Tanggal 25 November adalah peringatan hari internasional penghapusan kekerasan terhadap perempuan, yang mana dilakukan kampanye 16 HAKTP(16 Hari Anti Kekerasan Terhadap Perempuan) yang dilakukan sampai 10 Desember yang diperingati sebagai hari HAM Internasional. Tujuan peringatan dan kampanye HAKTP adalah untuk merespon kekerasan terhadap perempuan dan meningkatkan kesadaran masyarakat terhadap hak asasi perempuan di seluruh dunia. Mengingat sampai saat ini kasus kekerasan dan pemaksaan yang melanggar hak asasi manusia masih banyak terjadi dan seringkali di normalisasi oleh masyarakat.
Salah satu bentuk kekerasan dewasa ini yang penting dibicarakan dan ditangani adalah kekerasan seksual, yang masih menjadi hal tabu untuk dibicarakan karena stigma yang ditanamkan dalam masyarakat membentuk opini bahwa hal itu tak semestinya dibahas, memalukan. Padahal dampaknya sangat nyata terutama bagi pihak korban yang seringkali bingung mencari perlindungan hukum. Sehingga banyak korban memilih diam karena takut tidak mendapatkan perlindungan tapi justru mendapat pandangan buruk dan perkataan negatif dari masyarakat yang menjustifikasi.
Kekerasan seksual dapat terjadi dimana saja dan pada siapa saja, tak mengenal tempat dan tidak pandang gender. Korban dan tempat sangat beragam, dan yang pasti dampak dari kejadian sangat berbekas bagi korban. Tercatat 93% dari 1.636 orang yang pernah menjadi korban kekerasan seksual memilih untuk tidak melapor, alasannya beragam, mulai dari takut disalahkan, takut kehilangan pekerjaan, hingga tidak adanya payung hukum yang bisa melindungi korban . Oleh karena itu untuk memberi ruang aman dan perlindungan hak serta keadilan bagi korban kekerasan seksual, penting untuk mendukung PERMENDIKBUD RISTEK NO.30 TAHUN 2021 dan mendukung untuk disahkannya Rancangan Undang-Undang Tindak Pidana Kekerasan Seksual (RUUTPKS).
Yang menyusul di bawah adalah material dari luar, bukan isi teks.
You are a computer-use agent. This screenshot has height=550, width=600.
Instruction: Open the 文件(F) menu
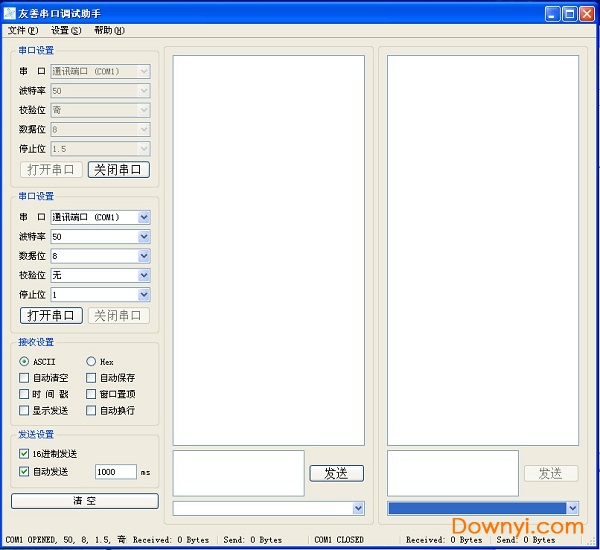22,30
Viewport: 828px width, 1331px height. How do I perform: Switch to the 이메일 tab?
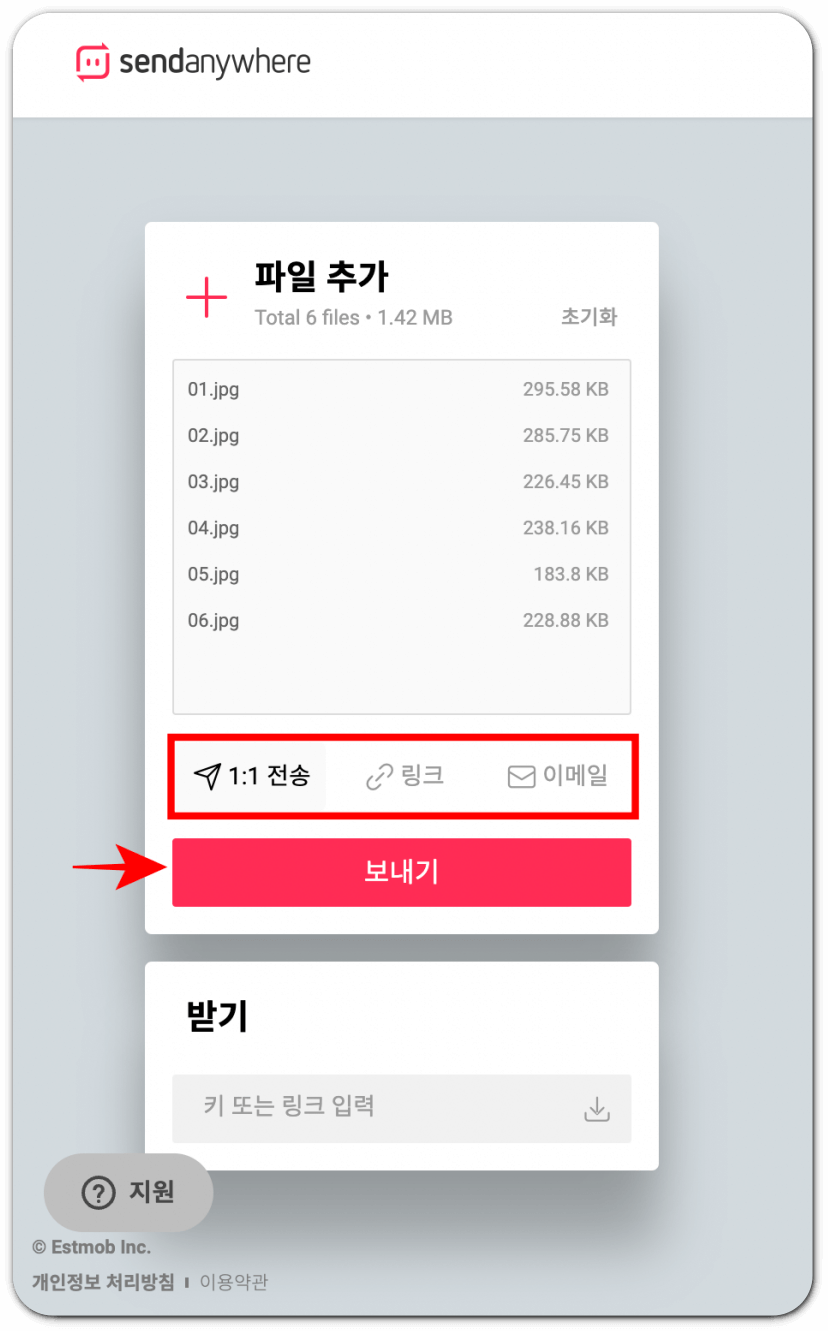pyautogui.click(x=557, y=776)
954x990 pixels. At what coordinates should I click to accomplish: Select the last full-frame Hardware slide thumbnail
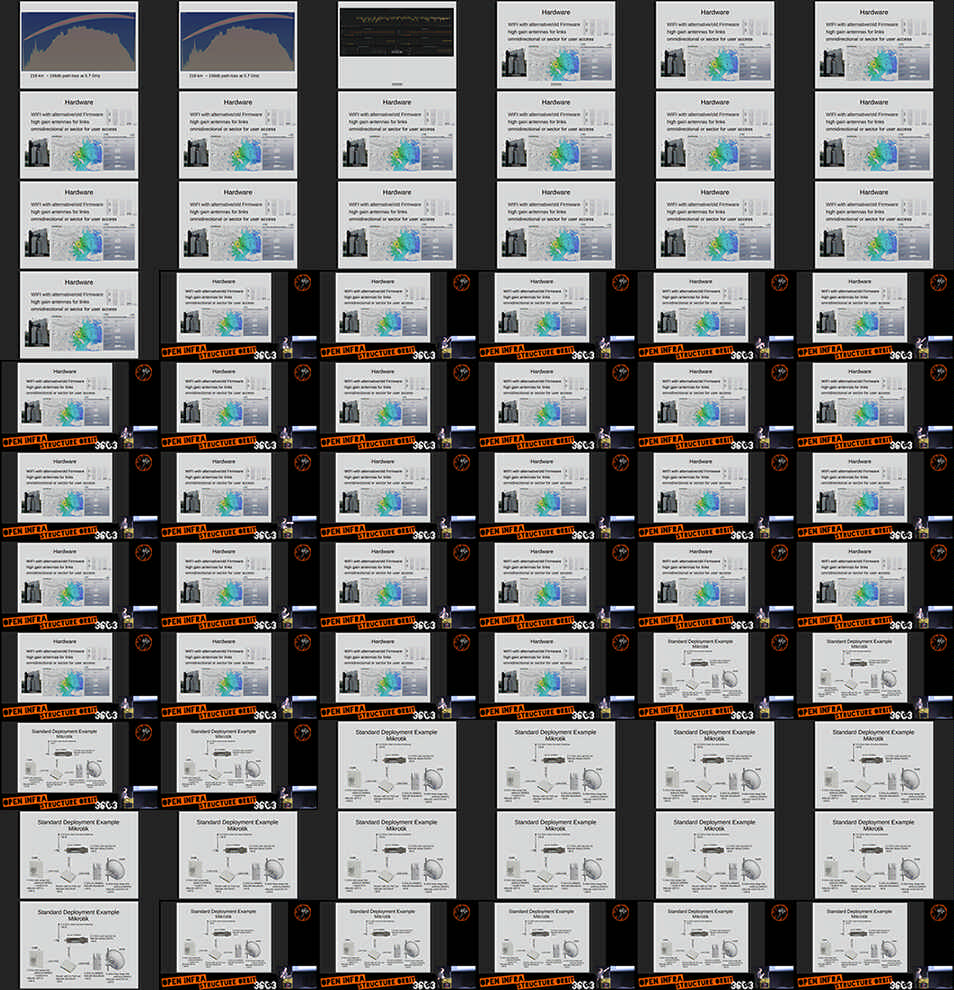pos(79,314)
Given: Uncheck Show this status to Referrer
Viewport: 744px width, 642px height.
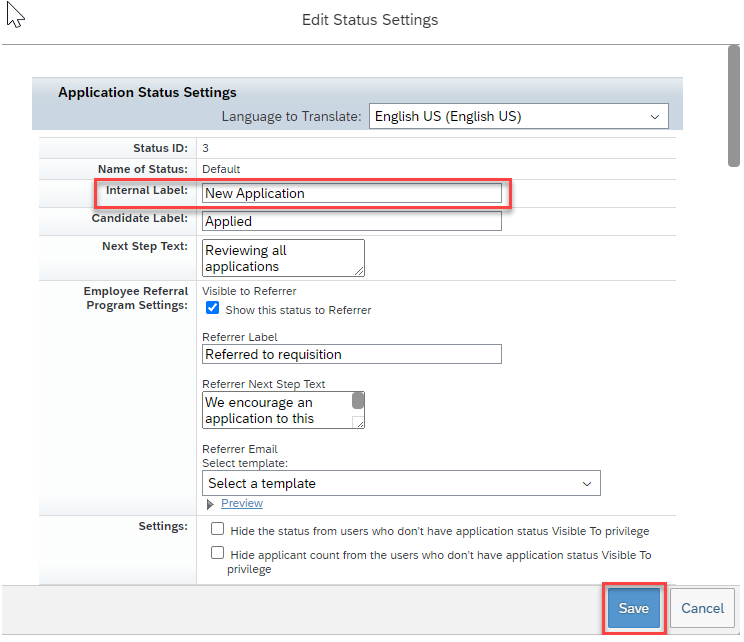Looking at the screenshot, I should tap(213, 308).
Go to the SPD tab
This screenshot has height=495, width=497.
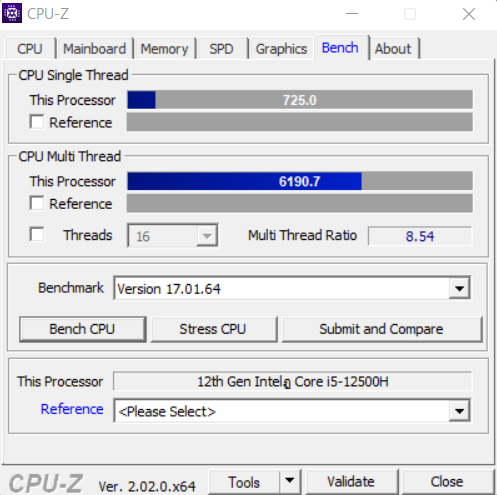coord(221,49)
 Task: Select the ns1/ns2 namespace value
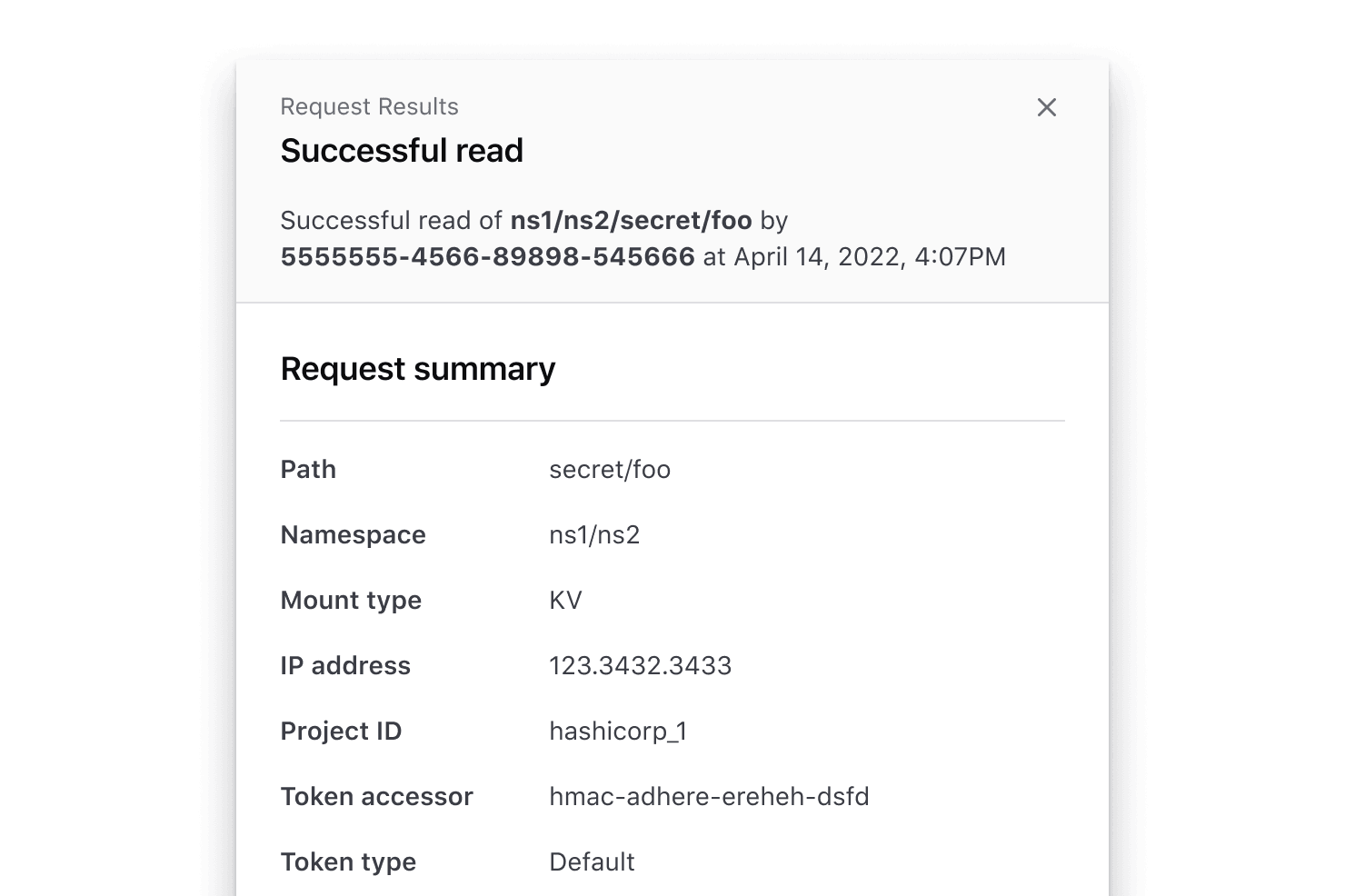[x=594, y=535]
Oleh karena masih maraknya isu kekerasan seksual di berbagai instansi seperti sekolah, perguruan tinggi bahkan perkantoran, pada 25 November kemarin KMPLHK RANITA tergabung dalam aksi 16 HAKTP di Gedung DPR-RI bersama kawan-kawan dari organisasi lainnya untuk menyuarakan beberapa tuntutan yaitu sebagai berikut :
1. Dukung dan Implementasikan Permendikbud Ristek No. 30 Tahun 2021
2. Mengajak semua pihak untuk memusatkan fokus pada implementasi Permen PPKS dan upaya bersama untuk menjaga hak-hak kita, termasuk korban kekerasan seksual di lingkungan kampus sebagai warga negara yang berhak atas pendidikan tinggi yang aman, sehat dan nyaman.
3. Mempertahankan judul RUU saat ini, yakni RUU Tindak Pidana Kekerasan Seksual (RUU TPKS).
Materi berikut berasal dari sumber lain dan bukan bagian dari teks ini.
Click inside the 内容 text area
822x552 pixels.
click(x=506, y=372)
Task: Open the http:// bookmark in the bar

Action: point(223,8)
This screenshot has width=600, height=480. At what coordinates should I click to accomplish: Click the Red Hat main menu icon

4. Menjaga dan mengamankan RUU TPKS agar tetap pada tujuan dan maksud disusunnya RUU ini, yakni sebagai aturan khusus yang berfokus pada isu kekerasan seksual, dan bukan isu lain di luar konteks kekerasan seksual, seperti isu seks bebas atau isu asusila.
5. Menghindarkan potensi kriminalisasi terhadap korban dengan menutup upaya-upaya pihak tertentu yang berambisi mencampuradukkan isu zina dan sejenisnya dengan kekerasan seksual.
6. Tidak hanya menitikberatkan RUU ini pada pencegahan, tetapi juga menguatkan substansi RUU TPKS di semua aspeknya, khususnya pemidanaan, penanganan, dan layanan terpadu untuk pemulihan korban, sehingga RUU TPKS bisa diimplementasikan sesuai dengan harapan dan tujuan penyusunan.